» **Material for the task**
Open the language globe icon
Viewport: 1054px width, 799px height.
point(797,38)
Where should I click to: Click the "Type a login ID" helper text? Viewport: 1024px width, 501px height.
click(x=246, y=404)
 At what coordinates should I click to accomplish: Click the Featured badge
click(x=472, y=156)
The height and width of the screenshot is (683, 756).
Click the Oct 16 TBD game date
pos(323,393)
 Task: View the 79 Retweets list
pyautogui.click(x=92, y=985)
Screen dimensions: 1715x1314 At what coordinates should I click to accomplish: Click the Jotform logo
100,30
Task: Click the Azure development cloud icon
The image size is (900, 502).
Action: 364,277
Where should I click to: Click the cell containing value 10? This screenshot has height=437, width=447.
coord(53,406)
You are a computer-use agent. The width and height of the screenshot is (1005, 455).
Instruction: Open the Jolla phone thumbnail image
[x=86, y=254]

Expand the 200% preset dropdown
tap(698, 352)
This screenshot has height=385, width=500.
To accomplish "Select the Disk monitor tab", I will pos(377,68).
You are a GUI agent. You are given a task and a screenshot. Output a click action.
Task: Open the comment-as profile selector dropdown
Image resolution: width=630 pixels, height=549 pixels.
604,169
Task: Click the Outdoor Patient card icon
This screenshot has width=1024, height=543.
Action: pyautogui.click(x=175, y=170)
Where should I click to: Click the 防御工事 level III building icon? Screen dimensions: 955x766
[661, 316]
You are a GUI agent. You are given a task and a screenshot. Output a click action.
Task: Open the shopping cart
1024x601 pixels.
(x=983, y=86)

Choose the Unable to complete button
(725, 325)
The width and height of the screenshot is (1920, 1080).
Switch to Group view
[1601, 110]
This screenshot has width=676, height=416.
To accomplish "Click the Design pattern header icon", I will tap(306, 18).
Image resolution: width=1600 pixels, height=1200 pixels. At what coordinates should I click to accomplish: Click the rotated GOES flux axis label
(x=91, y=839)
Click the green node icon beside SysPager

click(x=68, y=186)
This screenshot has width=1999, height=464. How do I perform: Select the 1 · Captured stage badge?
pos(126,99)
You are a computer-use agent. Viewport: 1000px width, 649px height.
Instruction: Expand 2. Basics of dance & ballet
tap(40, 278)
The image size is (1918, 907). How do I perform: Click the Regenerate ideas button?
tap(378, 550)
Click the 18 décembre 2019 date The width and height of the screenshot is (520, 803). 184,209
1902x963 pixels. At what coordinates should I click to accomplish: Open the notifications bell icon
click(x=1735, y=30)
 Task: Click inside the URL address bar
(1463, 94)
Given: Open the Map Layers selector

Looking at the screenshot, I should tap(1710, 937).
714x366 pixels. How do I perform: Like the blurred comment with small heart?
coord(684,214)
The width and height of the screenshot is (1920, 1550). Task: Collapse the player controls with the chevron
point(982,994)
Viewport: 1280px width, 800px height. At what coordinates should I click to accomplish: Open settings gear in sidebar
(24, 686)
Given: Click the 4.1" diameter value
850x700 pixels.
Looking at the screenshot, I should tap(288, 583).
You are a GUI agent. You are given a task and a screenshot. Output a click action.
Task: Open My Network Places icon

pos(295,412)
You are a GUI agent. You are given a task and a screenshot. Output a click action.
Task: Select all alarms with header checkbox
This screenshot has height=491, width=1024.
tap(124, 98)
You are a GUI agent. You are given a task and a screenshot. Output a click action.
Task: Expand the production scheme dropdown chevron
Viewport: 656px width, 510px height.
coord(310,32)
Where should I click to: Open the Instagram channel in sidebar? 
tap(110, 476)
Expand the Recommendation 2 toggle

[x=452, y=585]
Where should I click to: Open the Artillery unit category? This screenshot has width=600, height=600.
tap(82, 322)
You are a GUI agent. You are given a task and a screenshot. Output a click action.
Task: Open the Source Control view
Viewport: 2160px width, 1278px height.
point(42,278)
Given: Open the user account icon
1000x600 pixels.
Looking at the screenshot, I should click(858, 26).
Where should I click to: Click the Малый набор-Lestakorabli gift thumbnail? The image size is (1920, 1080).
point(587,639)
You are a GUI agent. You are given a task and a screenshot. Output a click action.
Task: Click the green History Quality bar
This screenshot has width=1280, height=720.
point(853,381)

» **Task requirements**
Return every line of the entries above that contains the word "Open".

» **Correct answer**
Open the language globe icon
Instruction: Open the Jolla phone thumbnail image
Task: Open the comment-as profile selector dropdown
Task: Open the shopping cart
1902x963 pixels. At what coordinates should I click to accomplish: Open the notifications bell icon
Given: Open the Map Layers selector
Viewport: 1280px width, 800px height. At what coordinates should I click to accomplish: Open settings gear in sidebar
Task: Open My Network Places icon
Where should I click to: Open the Instagram channel in sidebar? 
Where should I click to: Open the Artillery unit category? This screenshot has width=600, height=600.
Task: Open the Source Control view
Given: Open the user account icon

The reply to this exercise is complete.